Разбудил он во мне дремавшее мерзкое, что так не хотелось домысливать. Но я же не считаю нужным об этом писать! «А наверное, теперь только так и надо!» — упал занавес в моем «зрительном зале».

Хотелось все же отмыться, найти вещь почище и поближе. Я взял из чемодана следующую рукопись с маркировкой «главная книга». Называлась она уже провокационно и вполне постмодернистски: «Сестры Карамазовы».

Герой, опять-таки совершенный двойник Овича, совмещал в себе Лешу Карамазова вместе с Митей. И, что сразу меня укололо, я там тоже был выведен — как Смердяков. Автор, не стесняясь, писал почти в дневниковой манере, взяв за сюжетную основу всю подноготную нашей неожиданно разросшейся «семьи». Некий любвеобильный самец бросает женщину с ребенком, уходит к другой, которая от него рожает дочь. Действие происходит, когда все уже выросли. Здесь уже главным героем, как я понял, стал отец Овича и Сони. Но что самое загадочное и мистическое, Ович вычислил, телепатически (не подберу другого, менее противного слова) «увидел» многие ситуации, которые имели место. Меня как обожгло, когда я понял, кто эти сестры Карамазовы. Он посмел тронуть «мою» Надежду. Ович, оказывается, не только знал о моих отношениях с ней и подставке моей матери, но и знаком был с ними обеими! Мать Сони была написана в отраженном «Анти-лолитой» свете.

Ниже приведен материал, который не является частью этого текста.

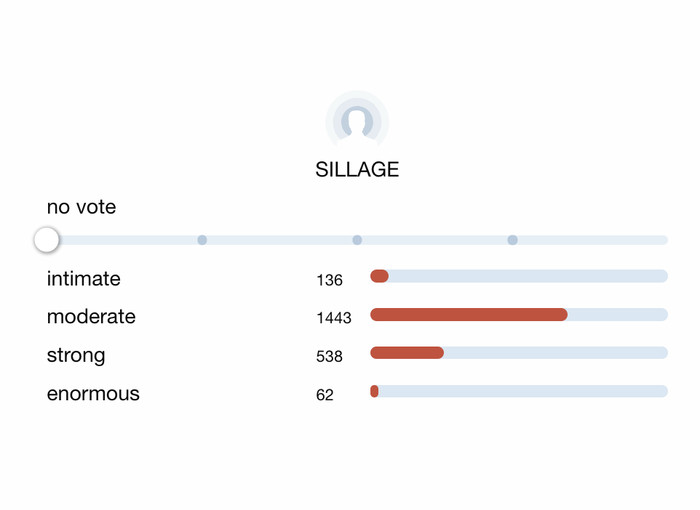
Task: Click the 'intimate' label
Action: (x=83, y=279)
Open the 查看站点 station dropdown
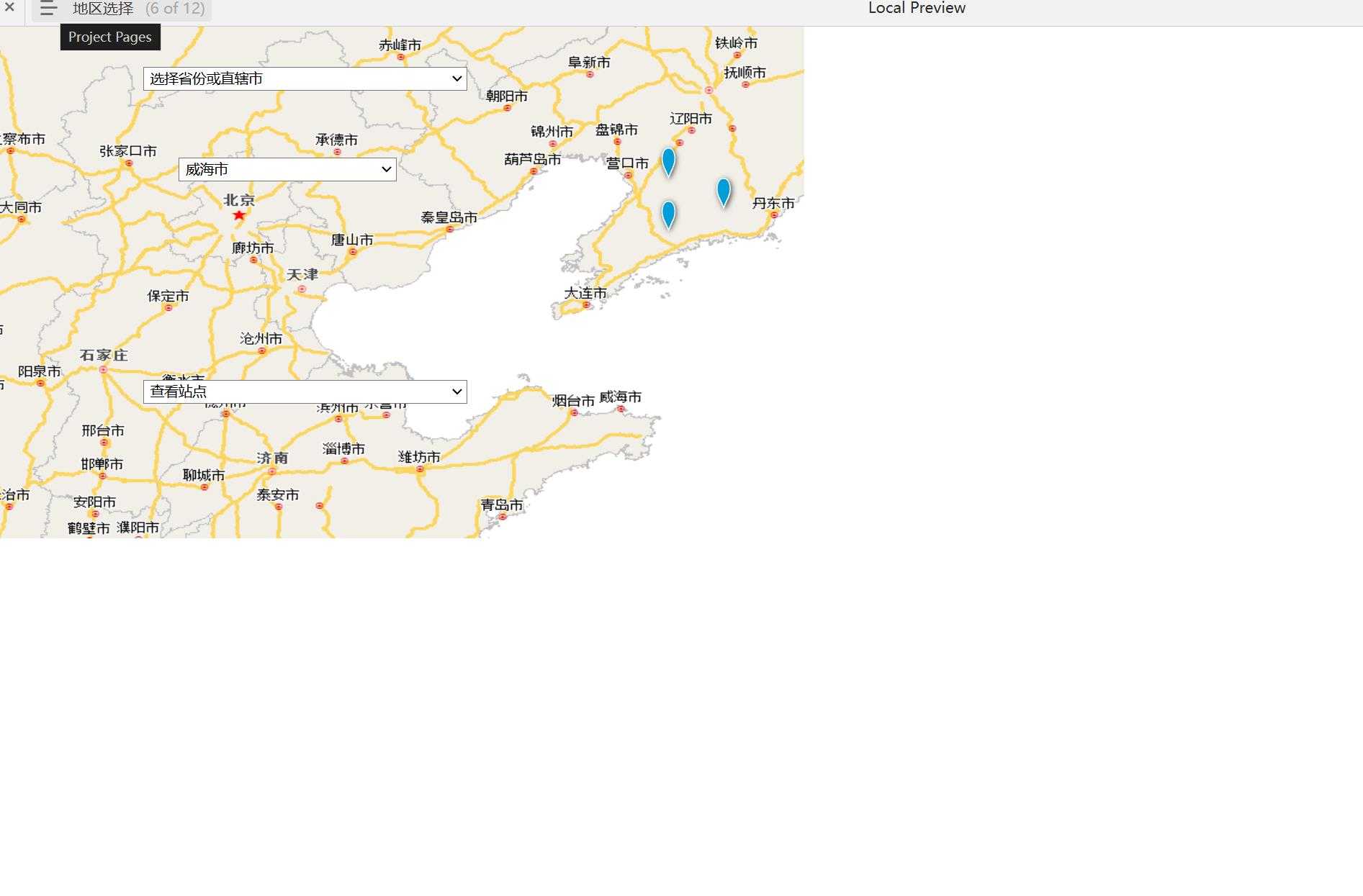This screenshot has width=1363, height=896. pyautogui.click(x=305, y=392)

Сам Ович-автор, разумеется, в белых одеждах праведника, маялся, одержимый манией мести за все поруганные девственности. И конечно, опять Фрейд. Герой был одержим манией убийства отца, которого по прозрачным намекам убивал в итоге, разумеется, «мой» Смердяков. Но он шел дальше. В сторону, которая, на мой взгляд, была абсолютно запретной. Я прочел всю предысторию, открыв для себя одну деталь, которую мне надлежало проверить: ненавязчиво ович-герой забрасывает в сознание читателя мысль о том, что, возможно, отец — не отец Овичу. Что, возможно, он отец другого персонажа, как и у Достоевского — опять же Смердякова, названного моим именем. Ович играл ва-банк: мне надлежало изменять фамилии, переписывая рукопись, если я готов к тому, чтобы стать ее автором.

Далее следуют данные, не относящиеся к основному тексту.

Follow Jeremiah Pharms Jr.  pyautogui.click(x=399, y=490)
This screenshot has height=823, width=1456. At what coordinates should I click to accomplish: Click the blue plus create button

Готов ли? Да я готов стать автором любой дряни, любой мешанины типа «Мифогенной любви каст» Ануфриева и Папперштейна, лишь бы обо мне говорили, как говорят о Папперштейне, не говоря уже о Сорокине, которого «Свобода» устами всеведущего Гениса (или даже Парамонова?) назвала «классиком». Хочу быть классиком в понимании «Свободы» и парамоновых. Готов съесть кило говна, а не по Сорокину — сто грамм! Я воистину Смердяков. Хотя дело у Овича до меня еще не дошло. Он в личине героя сам выслеживает папашу (чуть не написал «нашего», но вовремя спохватился: ведь я читаю всего-навсего рукопись! Вот бы спросить у Овича напрямую — откуда у него информация?):

«Я часами дожидался его под фонарем у аптеки, которую у нас называют “угловой”. Пока он не выходил и не топал куда-нибудь по своим делам. К нам он не приходил никогда. Незамеченный, я следовал за ним, перебирая способы, какими мог бы его уничтожить. Безоружный, я был смешон. Он, здоровый мужик, перешиб бы меня одним пальцем. Но я шел и шел, таясь в темных местах и подворотнях. Воображая, как я подниму с земли камень или кусок антрацита и, подбежав к нему на цыпочках, тресну его по затылку. Пока он не исчезал в подъезде, где жила его очередная пассия. Я их всех знал, знал их адреса, вычислял, сколько продлится связь, и ненависти во мне прибавлялось, она искала выход и не находила».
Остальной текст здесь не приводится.